Sono favorevole ai remake. Ci sono quelli falsi che prendono lo spunto di vecchio film per raccontare tutt'altro (come "21 Jump Street"), ci sono quelli che cercano attualizzare cronologicamente un film precedente ("Cat people") e ci sono quelli che cercano di adattare culturalmente un film di un'altra nazione (moda tipicamente statunitense e italiana). Questo ovviamente ricade nell'ultima categoria. Personalmente non ho nulla contro nessuna di queste attività; si tratta sempre di una riproposizione in chiave personale di un progetto ritenuto interessante...
Però ci sono dei però. Obiettivamente è difficile riproporre un film considerato intoccabile se non è stato superato tecnicamente o doppiato da molti decenni (un pò come è successo per "Ben-Hur" in tutte le sue versioni); talvolta invece è impossibile affrontare il remake di un film profondamente polarizzato da una regia muscolare e personalissima... e qui finalmente arriviamo a "Oldboy".
Rifare l'"Oldboy" di Park Chan Wook significa per forza di cose cercare di copiarlo il più possibile o decidere di prendere una strada completamente diversa. La scelta di Spike Lee evidentimente indica la volontà di bissare un'opera.
Inutile dire che il paragone diventa impossibile.

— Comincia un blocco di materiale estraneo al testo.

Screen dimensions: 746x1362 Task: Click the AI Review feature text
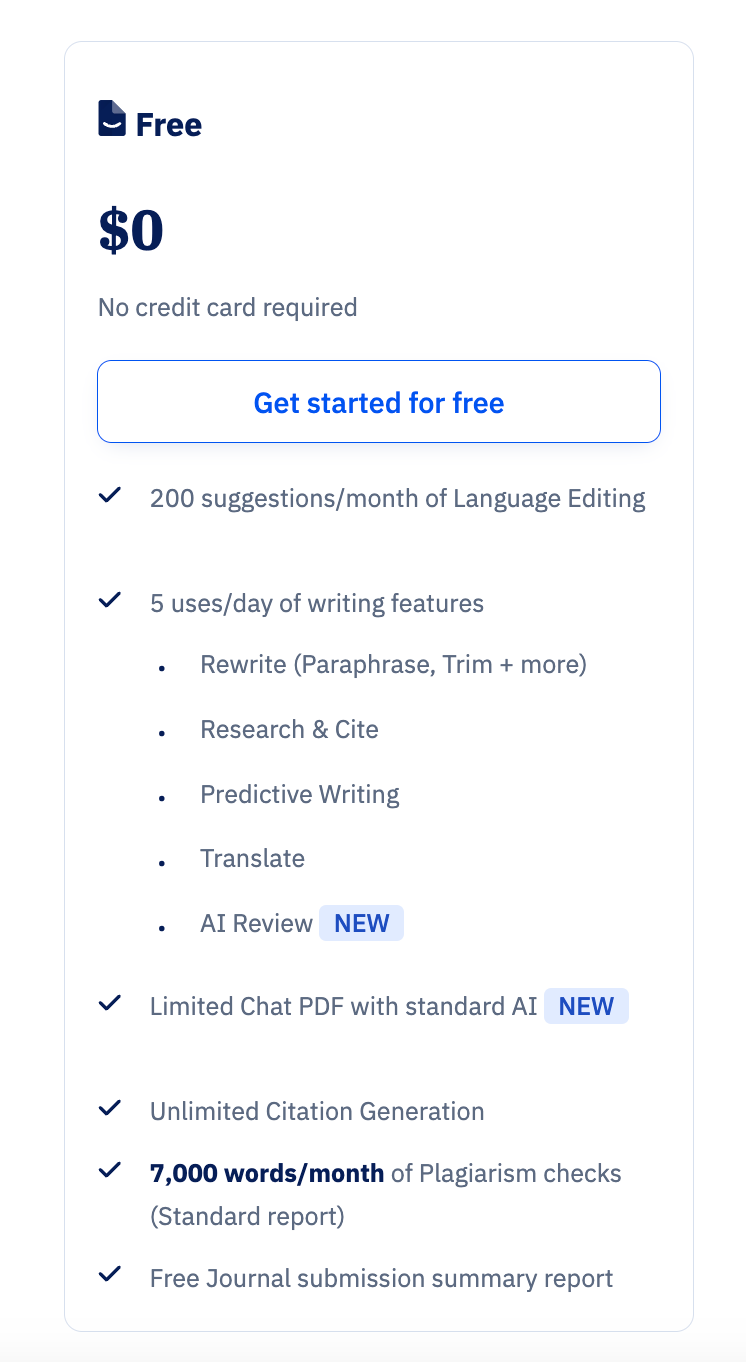[256, 923]
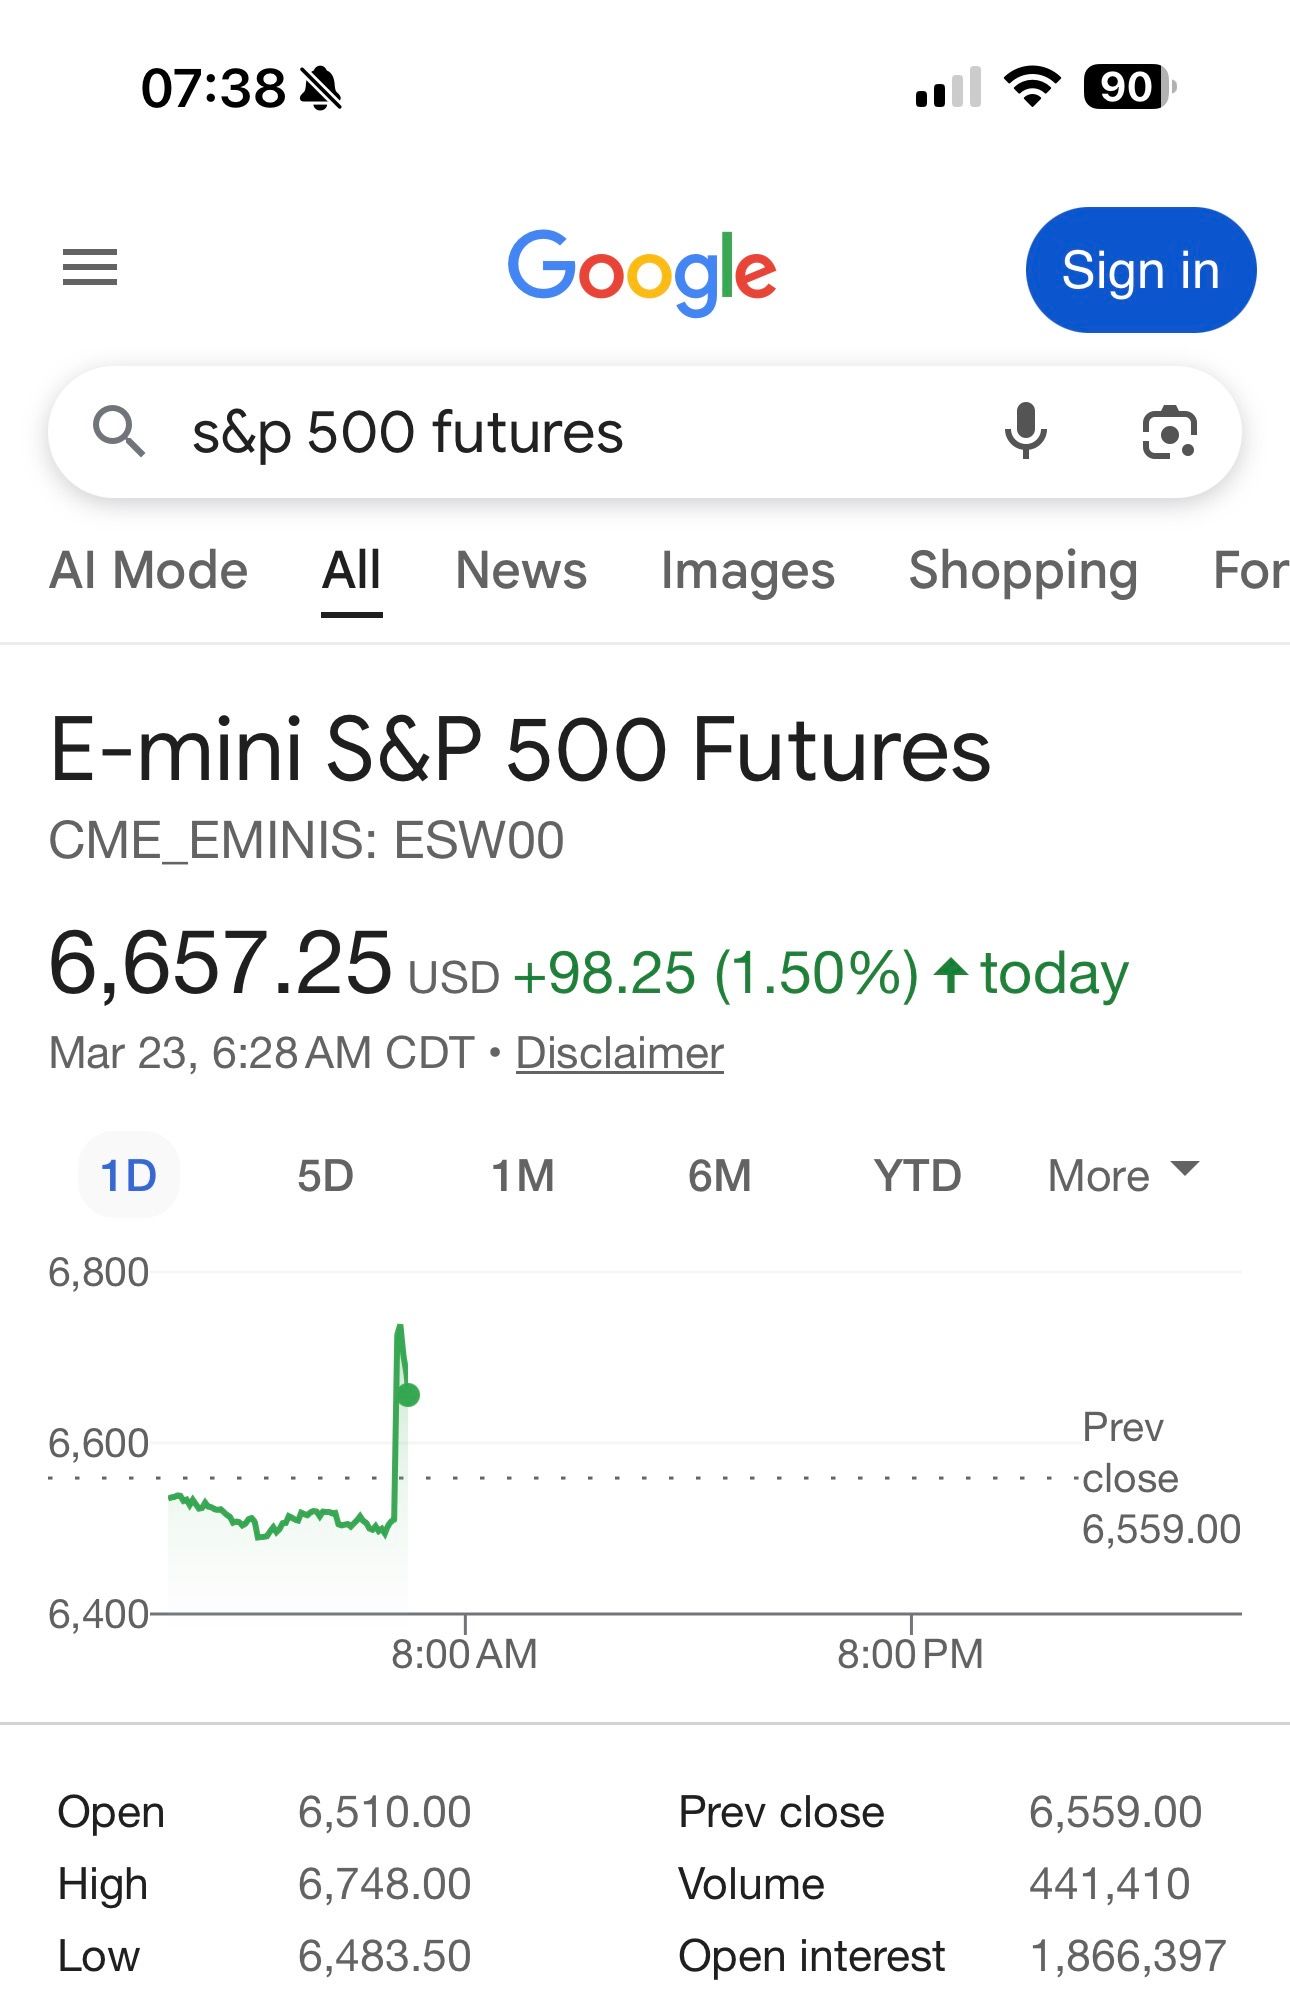Tap the Wi-Fi status icon
Screen dimensions: 1290x1994
(x=1032, y=87)
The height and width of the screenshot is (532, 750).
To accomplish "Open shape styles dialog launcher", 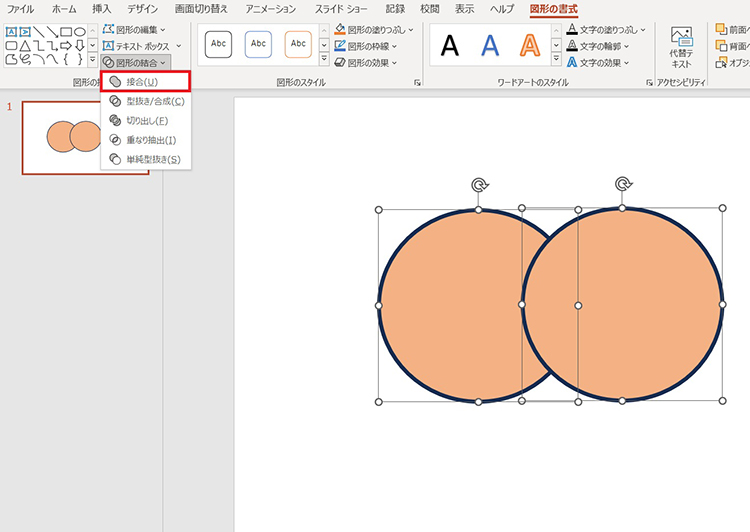I will [x=417, y=82].
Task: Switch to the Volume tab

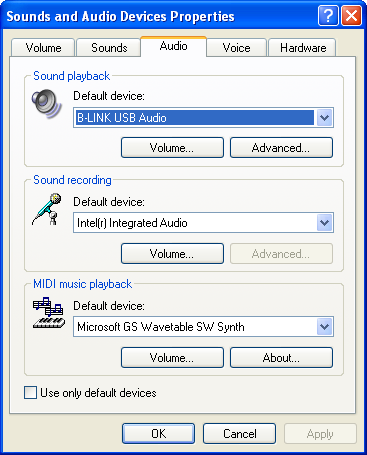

Credo che per chi vede questo film prima dell'originale sia complessivamente un buon film; esagerato, troppo enfatico qui e là, ma tuttavia buono. Per chi ha visto il film coreano appare incredibilmente artificioso, posticcio, pretenzioso e incredibilmente più agitato nel voler arrivare ai punti focali della storia (un pò come se Lee fosse rimasto impressionato da quelle due o tre scene che hanno impressionato tutti noi e accelerasse in tutte le altre per arrivare presto ai climax già conosciuti).
Pertanto l'ottima fotografia dai colori carichi, l'uso pragmatico, ma estetizzante, della violenza, il dinamismo della macchina da presa; tutte le caratteristiche del Lee standard aiutano a rendere gradevole un film che parte dai presupposti sbagliati e in cui Brolin non riesce mai a convincere del tutto.

PS: un encomio comunque per la famosa scena della lotta nel palazzo; copiata a mani basse da quella originale e proprio per questo con poche sbavature.

PPS: Jackson in questo film era quasi un atto dovuto, ma vestirlo da imbecille non era un obbligo.

lunedì 1 luglio 2019

Il porto delle nebbie - Marcel Carnè (1938)

(La quai des brumes)

Visto in Dvx.

Un fuggiasco si innamora di una ragazza dai rapporti famigliari "difficili", ovviamente ne viene ricambiato; lui però continua a organizzare la propria fuga in solitaria.

Secondo film della premiata coppia Carnè/Prevert, getta le basi del realismo poetico francese (oltre che del noir americano). Appoggiandosi a una fotografia solidissima, fatta di neri estremamente cupi e volti che valgono quanto i paesaggi in cui sono incastrati. Dall'altra parte c'è la costruzione di un melodrammone classiccheggiante che si appoggia a figure di outsider; costruisce una vicenda in cui lo spettatore si trova invischiato senza avere appigli fin dall'inizio; mette in piedi dei dialoghi affascinanti per la loro inutilità (tutta la prima parte nella taverna di Panama è bellissima) e si impegna nel delineare personaggi originali (non certo quello di Gabin che a fare il fuggiasco rude credo gli sembrasse di timbrare il cartellino, migliore, anzi, quasi titanico, quello di Simon).

Negativa però l'eccessiva enfasi; la storia d'amore è trattata con una pretesa di poesia a ogni costo che risulta sgradevole e lascia sullo sfondo idee o personaggi che avrebbero potuto dare profondità alla vicenda In una parola, il successivo "Alba tragica" è tutto di un altro livello.